Most of these people are classified as financially stable, educated urbanites.

Evidently, the only exercise many of these folk get is bowing and praying to the neon god they have created.

They have become what they have been eating: unimaginative and laden with meaningless calories.

The same applies to the mind. It becomes what it consumes. Feed it crap and it becomes the lumbering fat kid that every other child laughs at on the playground, or the ponderous middle aged man with a midsection like the equator who wonders why the ladies never fell for him. Perhaps the same can be said, too, about a political system.

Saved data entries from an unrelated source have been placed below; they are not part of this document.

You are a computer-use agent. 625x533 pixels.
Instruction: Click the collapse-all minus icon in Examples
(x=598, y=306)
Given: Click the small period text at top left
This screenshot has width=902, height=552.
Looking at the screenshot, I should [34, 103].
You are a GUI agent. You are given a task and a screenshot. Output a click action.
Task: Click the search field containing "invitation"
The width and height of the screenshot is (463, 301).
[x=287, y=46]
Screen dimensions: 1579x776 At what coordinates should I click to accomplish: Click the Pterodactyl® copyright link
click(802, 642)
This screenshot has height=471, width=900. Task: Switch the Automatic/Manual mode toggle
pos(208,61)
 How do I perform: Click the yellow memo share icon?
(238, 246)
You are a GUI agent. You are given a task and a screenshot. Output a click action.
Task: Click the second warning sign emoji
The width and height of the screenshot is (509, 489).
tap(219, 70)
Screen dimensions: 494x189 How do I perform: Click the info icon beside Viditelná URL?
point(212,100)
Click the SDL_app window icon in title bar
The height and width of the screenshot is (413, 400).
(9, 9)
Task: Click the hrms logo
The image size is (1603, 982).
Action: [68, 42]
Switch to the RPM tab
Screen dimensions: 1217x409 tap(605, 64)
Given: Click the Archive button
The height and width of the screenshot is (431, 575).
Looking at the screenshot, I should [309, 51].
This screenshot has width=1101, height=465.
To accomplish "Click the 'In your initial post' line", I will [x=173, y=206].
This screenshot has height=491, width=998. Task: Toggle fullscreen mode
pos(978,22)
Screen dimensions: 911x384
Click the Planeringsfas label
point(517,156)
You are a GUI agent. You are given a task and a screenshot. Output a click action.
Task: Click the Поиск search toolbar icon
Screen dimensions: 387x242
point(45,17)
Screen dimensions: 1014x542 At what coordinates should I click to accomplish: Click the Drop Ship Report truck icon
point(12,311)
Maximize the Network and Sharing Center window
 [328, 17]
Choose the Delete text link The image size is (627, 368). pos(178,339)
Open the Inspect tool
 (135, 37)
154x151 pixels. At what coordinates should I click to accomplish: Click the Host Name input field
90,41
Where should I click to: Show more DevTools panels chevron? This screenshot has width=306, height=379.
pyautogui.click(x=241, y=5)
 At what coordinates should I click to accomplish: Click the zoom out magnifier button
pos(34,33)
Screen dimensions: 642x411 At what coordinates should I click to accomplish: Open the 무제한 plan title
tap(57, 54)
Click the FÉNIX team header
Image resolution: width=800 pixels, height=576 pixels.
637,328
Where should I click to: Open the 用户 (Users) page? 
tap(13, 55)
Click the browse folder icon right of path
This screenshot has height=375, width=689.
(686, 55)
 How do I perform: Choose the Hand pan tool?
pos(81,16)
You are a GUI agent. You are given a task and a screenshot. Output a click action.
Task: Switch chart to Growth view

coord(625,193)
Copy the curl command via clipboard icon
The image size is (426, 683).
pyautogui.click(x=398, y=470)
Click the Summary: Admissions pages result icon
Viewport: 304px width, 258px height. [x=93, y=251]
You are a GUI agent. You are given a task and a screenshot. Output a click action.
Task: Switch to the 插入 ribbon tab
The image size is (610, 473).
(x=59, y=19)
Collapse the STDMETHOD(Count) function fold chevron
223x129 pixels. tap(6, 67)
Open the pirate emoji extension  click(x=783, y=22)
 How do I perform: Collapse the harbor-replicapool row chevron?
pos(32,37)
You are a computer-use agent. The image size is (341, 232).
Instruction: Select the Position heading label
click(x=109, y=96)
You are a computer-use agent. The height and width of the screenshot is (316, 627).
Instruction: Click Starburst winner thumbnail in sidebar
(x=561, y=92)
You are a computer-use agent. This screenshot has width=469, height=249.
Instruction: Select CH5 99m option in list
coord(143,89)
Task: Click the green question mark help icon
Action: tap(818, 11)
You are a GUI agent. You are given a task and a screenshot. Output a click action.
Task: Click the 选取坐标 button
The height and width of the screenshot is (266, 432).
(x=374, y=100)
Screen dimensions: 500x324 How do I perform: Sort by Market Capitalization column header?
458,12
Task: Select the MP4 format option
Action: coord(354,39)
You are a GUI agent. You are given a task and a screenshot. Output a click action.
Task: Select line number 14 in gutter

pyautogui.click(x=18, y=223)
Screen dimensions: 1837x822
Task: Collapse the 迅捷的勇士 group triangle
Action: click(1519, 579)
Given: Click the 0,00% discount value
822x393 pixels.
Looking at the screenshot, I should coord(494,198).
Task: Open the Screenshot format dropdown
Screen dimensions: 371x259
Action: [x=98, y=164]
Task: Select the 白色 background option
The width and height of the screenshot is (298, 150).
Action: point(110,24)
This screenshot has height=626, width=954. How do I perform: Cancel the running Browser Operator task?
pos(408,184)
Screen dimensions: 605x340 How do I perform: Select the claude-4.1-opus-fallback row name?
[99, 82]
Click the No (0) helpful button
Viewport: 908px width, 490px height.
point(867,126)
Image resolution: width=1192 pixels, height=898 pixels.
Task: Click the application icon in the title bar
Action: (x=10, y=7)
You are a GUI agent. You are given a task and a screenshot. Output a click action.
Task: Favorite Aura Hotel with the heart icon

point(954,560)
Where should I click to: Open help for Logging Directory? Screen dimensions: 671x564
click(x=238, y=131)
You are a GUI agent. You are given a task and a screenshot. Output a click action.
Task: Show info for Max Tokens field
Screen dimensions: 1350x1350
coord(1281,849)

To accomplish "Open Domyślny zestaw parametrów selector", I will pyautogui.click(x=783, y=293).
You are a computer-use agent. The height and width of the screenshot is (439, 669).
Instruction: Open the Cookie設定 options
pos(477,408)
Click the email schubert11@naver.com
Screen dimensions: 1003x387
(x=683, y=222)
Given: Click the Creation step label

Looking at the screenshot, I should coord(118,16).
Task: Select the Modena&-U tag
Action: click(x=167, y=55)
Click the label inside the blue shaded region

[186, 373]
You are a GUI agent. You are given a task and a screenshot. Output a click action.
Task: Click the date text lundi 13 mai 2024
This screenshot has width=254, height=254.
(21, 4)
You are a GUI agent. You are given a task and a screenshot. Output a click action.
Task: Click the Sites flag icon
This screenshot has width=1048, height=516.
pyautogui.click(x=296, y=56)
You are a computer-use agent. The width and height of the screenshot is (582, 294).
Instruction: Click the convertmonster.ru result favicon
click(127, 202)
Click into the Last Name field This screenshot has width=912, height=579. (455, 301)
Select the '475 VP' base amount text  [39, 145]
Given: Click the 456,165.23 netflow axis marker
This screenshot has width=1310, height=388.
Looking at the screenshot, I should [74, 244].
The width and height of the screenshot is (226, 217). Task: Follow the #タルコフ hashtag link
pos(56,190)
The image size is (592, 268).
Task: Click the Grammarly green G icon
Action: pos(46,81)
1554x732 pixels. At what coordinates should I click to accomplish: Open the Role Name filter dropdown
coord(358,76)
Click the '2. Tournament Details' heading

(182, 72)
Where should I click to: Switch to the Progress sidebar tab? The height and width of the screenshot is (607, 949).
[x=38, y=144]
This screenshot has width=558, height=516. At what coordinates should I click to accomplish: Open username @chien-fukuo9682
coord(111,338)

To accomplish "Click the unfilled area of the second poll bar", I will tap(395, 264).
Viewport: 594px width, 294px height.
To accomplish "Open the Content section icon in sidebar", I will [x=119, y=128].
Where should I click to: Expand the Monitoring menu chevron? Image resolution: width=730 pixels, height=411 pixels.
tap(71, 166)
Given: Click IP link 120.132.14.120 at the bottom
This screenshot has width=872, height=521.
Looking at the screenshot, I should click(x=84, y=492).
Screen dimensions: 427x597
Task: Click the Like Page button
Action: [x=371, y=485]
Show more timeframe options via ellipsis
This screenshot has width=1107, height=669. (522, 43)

If we feed inanity, selfishness, indolence, self-indulgence or any other kind of vice that makes a politician his country’s own worst enemy, what do we expect to get out of the politics?

We have, as a nation, been feeding the political animal with meaningless calories. It is now bloated, unwieldy and ungainly, held down by people who have nothing to offer beyond corruption, factionalism, nepotism and disunity.

If we keep piling on these meaningless calories, no one should be surprised if the political animal suffers cardiac arrest and keels over lifeless. The ruling Zanu-PF, as we report elsewhere in this issue of The Sunday Mail, is shifting into election gear ahead of the 2018 polls.

Among other things, the organisational processes being embarked on across all party provinces will lead to primary elections. What kind of food will be fed to the political animal?